PROBLEM:
Update the lines from the one containing "The height and" through the end of the material, replacing "chart title" with "chart heading" and changing nothing else. Leave the pictures out of your answer.

-- Start of MATERIAL SUPPLIED --

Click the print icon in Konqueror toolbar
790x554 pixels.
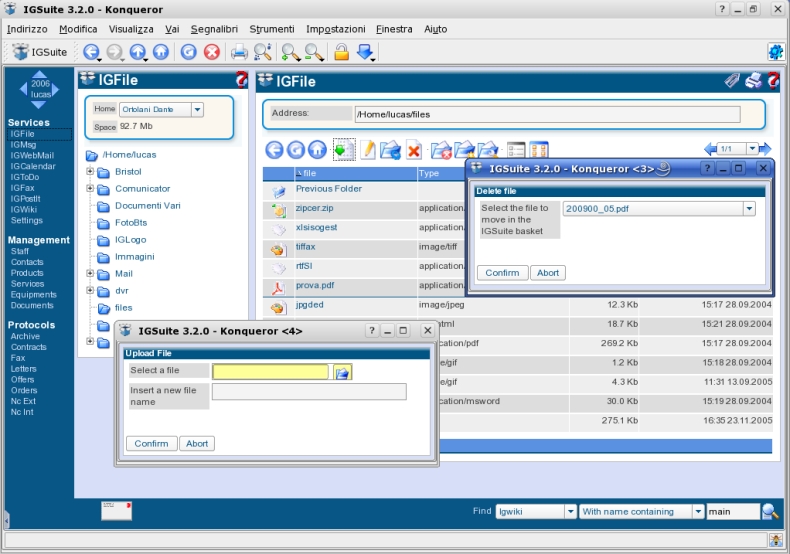tap(239, 52)
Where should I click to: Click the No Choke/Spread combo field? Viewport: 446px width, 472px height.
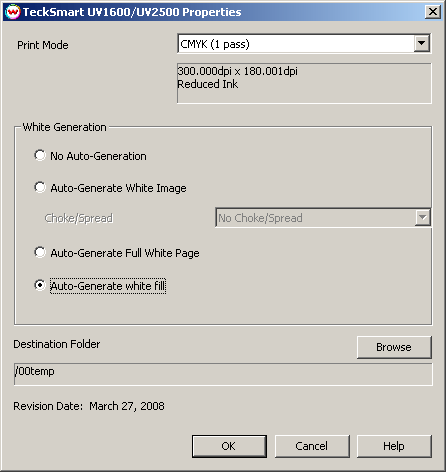click(323, 218)
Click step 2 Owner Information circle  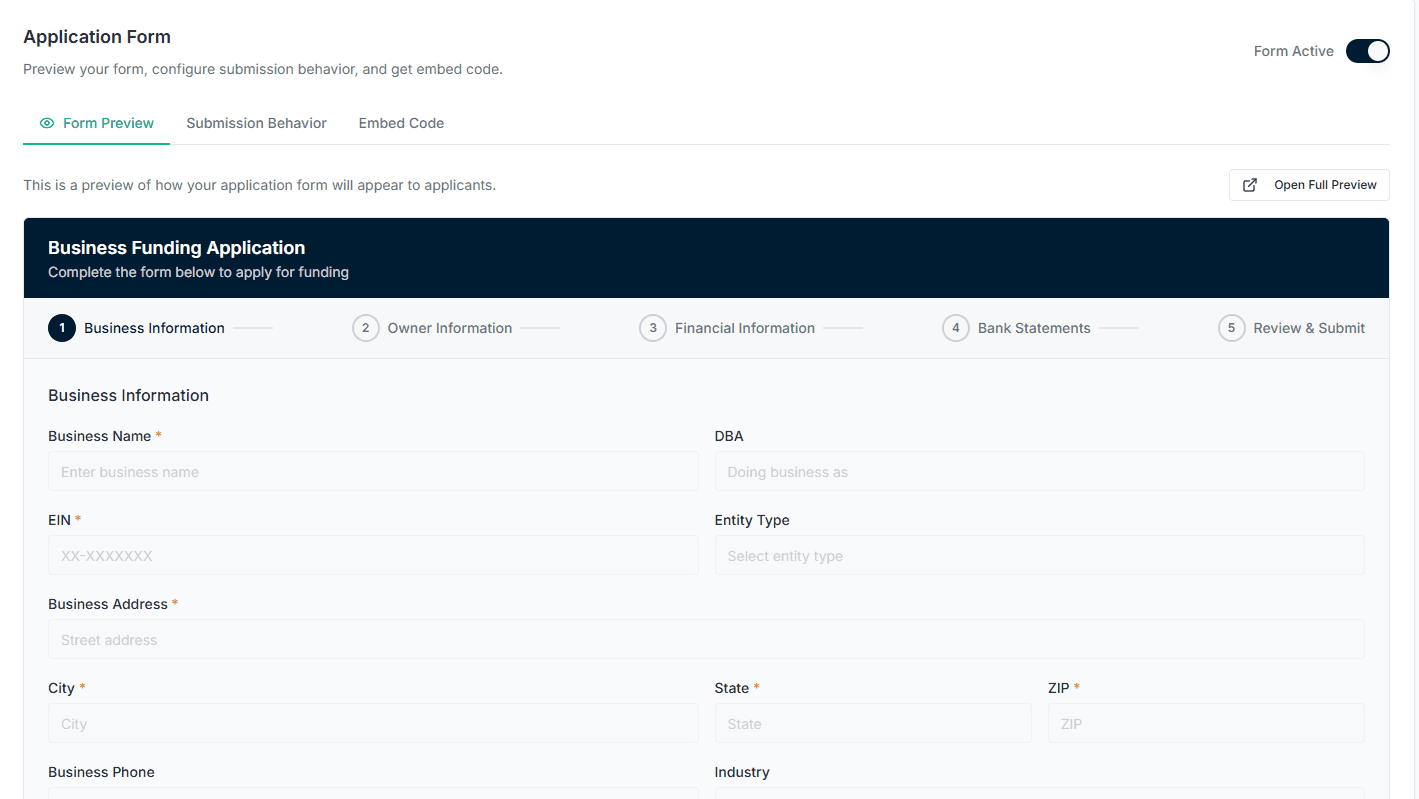[x=365, y=327]
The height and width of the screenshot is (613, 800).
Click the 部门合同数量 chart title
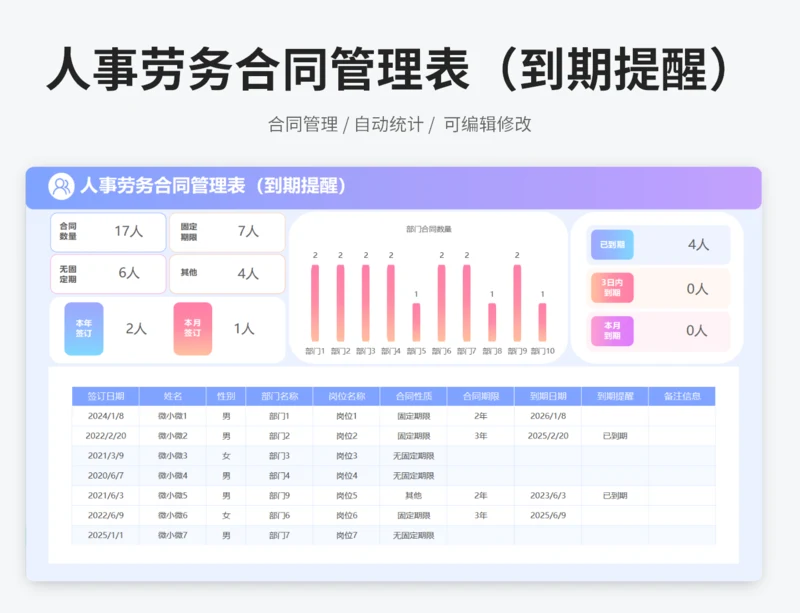coord(428,229)
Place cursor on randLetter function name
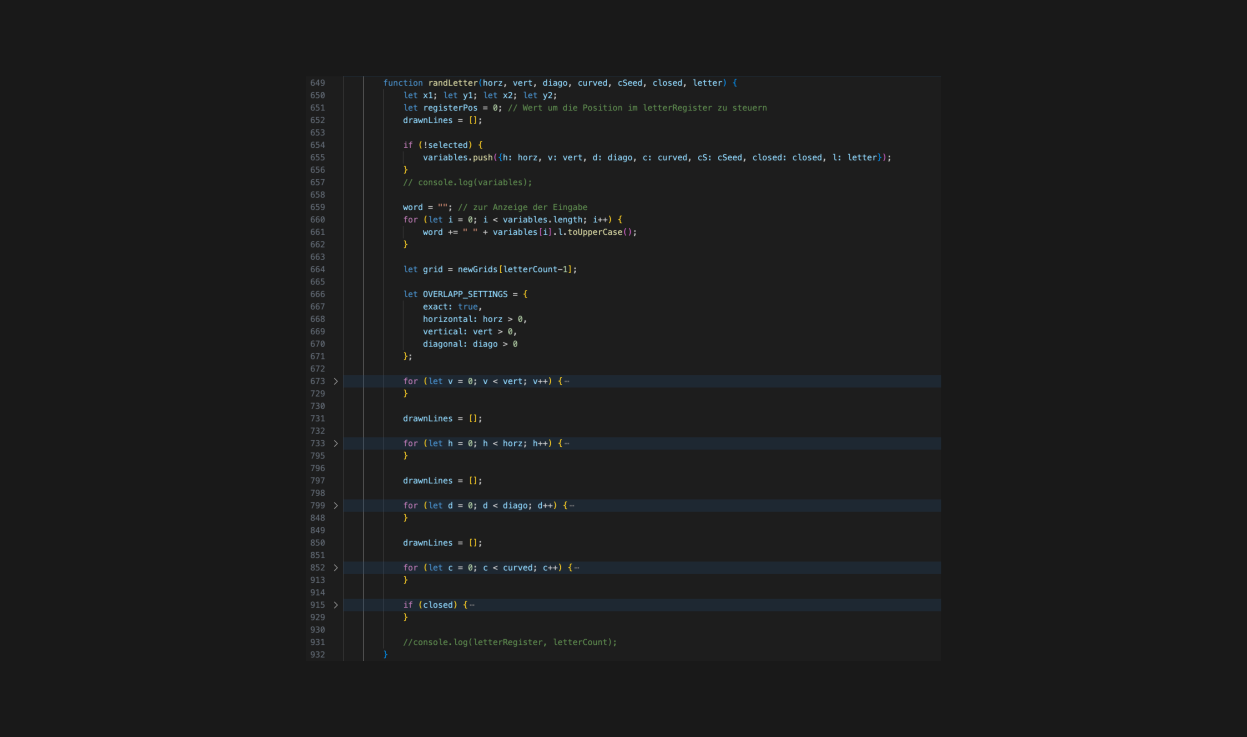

-- End of MATERIAL SUPPLIED --

SOLUTION TO THE EXERCISE:
The height and width of the screenshot is (613, 800).
Click the 部门合同数量 chart heading
coord(428,229)
Place cursor on randLetter function name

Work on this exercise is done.